Costa Rica completed this Wednesday the repatriation of at least 1305 pre-Columbian pieces, which were in the North American Museum in Brooklyn, located in the state of New York. This delivery corresponds to the second and last one that has been managed since 2011, when 981 pieces were delivered.
These 2,286 archaeological pieces are part of the 16,000 extracted at the beginning of the 20th century by the businessman in charge of the construction of the railway, Minor Keith. The operations to carry out the repatriation had a cost of 44 thousand dollars in the first delivery and 23 million colones in the second. The National Insurance Institute (INS), the National Museum and the Brooklyn Museum took care of the economic cost of packaging and transportation.
“The pieces were unpacked and inventoried, both quantity and state of conservation were recorded. The next step is to include them in databases and assign them an internal consecutive number and they will be made available for future exhibitions, both in the National Museum and in museums that require them for loans or research from specialists ”, explained the archaeologist Leidy Bonilla, from the Department for the Protection of Cultural Heritage.
The return of the pre-Columbian pieces was managed by the will of the Brooklyn Museum and not by judicial process. They justify that at the time when they took possession of the findings, there was no legislation on this matter. These objects represent a historical moment in the formation of collections and in the economic, social and political development of the country. The return of the pieces took place by sea in 31 cured wooden boxes.
Deeply grateful
“We are deeply grateful to the Brooklyn Museum for the opening to return these pieces to the country, and, of course, to the National Museum of Costa Rica, for spearheading this recovery process,” commented the Minister of Culture and Youth, Sylvie Durán .
Antecedents of the appropriation of pre-Columbian pieces
A report given by the Department of Heritage Protection, detailed that the collection that the American businessman extracted, was around 16 thousand pieces, which were distributed in 1914, when a part was loaned to the American Museum of Natural History in New York , another was sold or donated to the Museum of the American Indian, Heye Foundation, and the Smithsonian Institution’s National Museum of Natural History, and after Keith’s death, his wife donated items to the Brooklyn Museum, while others were purchased in 1934.

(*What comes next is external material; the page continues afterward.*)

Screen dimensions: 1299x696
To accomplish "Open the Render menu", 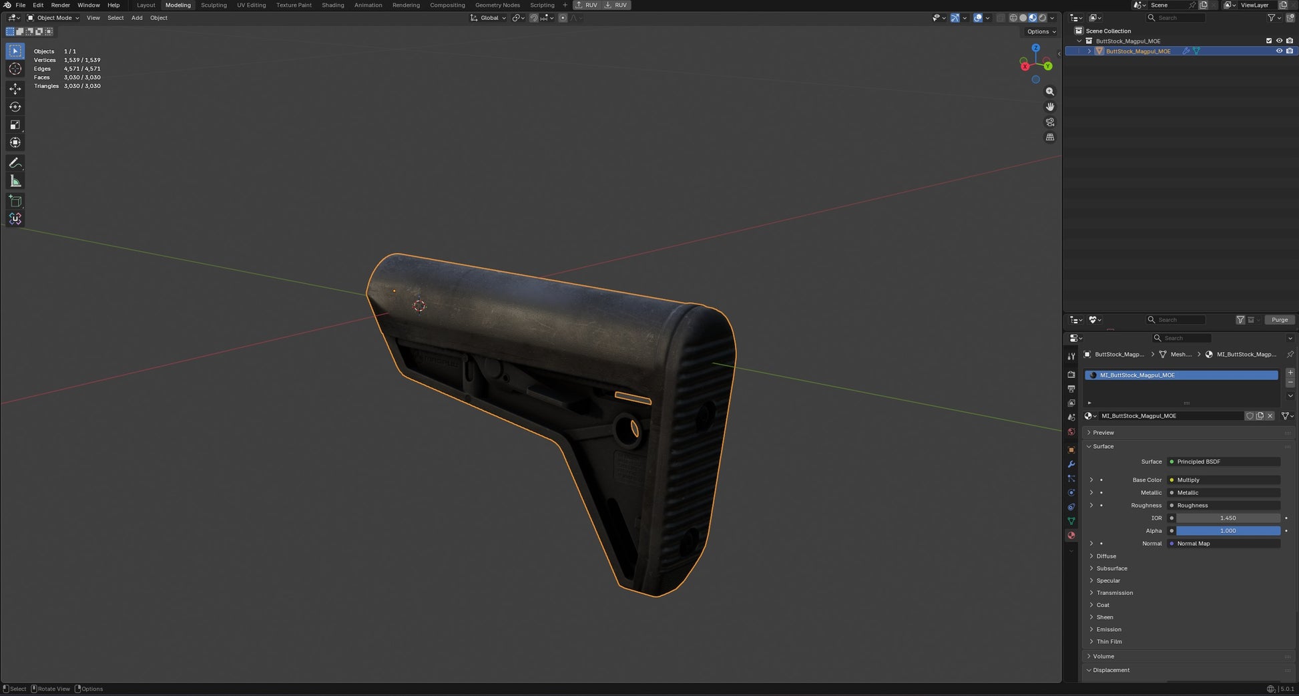I will point(60,5).
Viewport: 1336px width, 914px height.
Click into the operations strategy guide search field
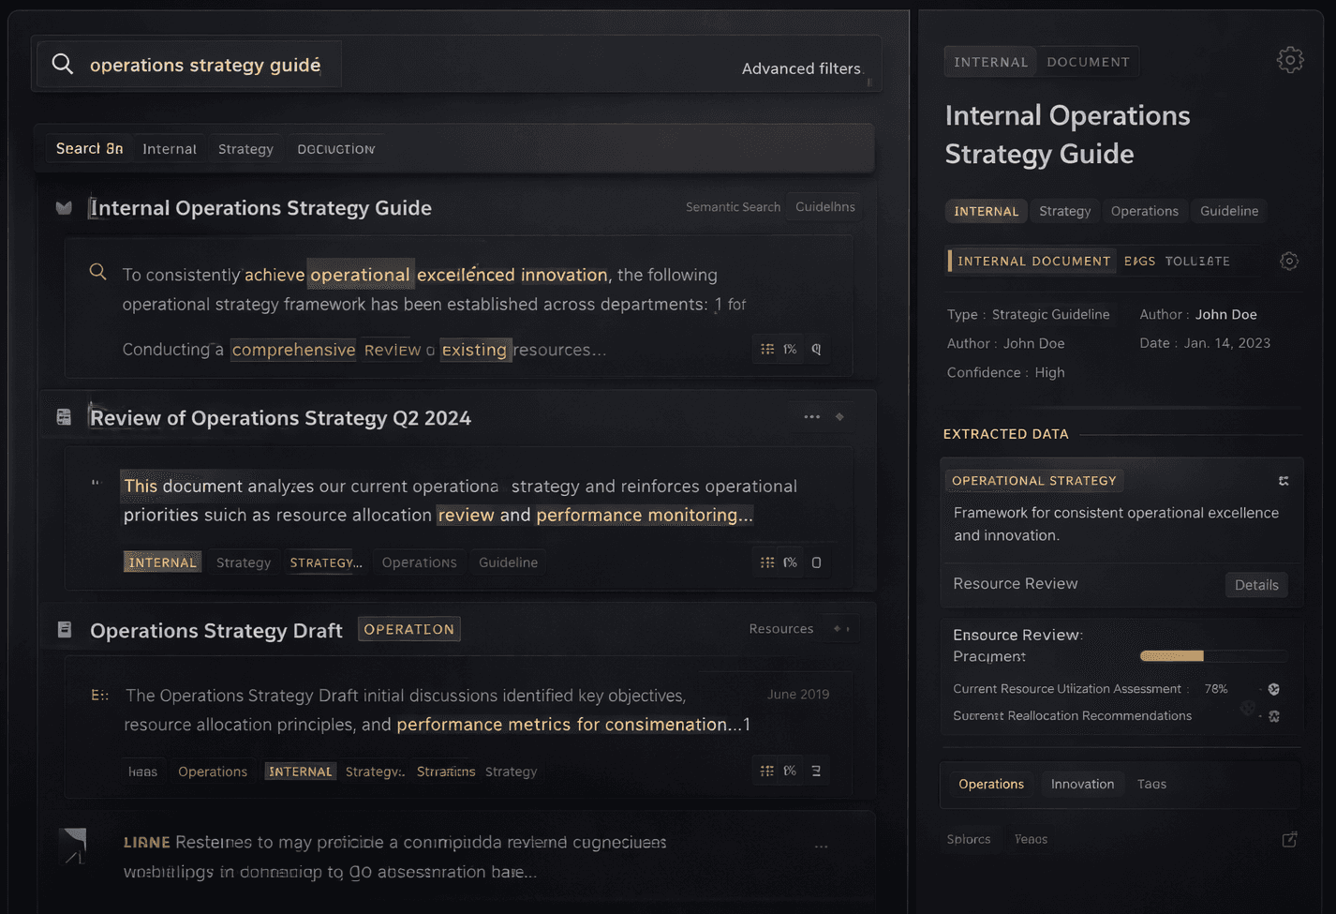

In 2020, specifically in March, the National Museum learned of the Brooklyn Museum’s interest in returning to the country a part of the pre-Columbian objects that it guards, all from the Keith collection.
These actions were possible because the Keith family donated, loaned and sold the pieces before the promulgation of Law No. 7 of October 6, 1938, on control of the exploitation and trade of archaeological relics.
The archaeologist Bonilla said that both ceramic and stone pieces were found, which from the bibliographic references that have been collected, it is known that they come from very important archaeological sites in Costa Rica.
Bonilla continued by commenting that these pieces will help fill certain gaps, especially in the ceramic typology, as well as in lithic instruments and figures. The Brooklyn Museum keeps another part of Costa Rican pre-Columbian pieces in custody.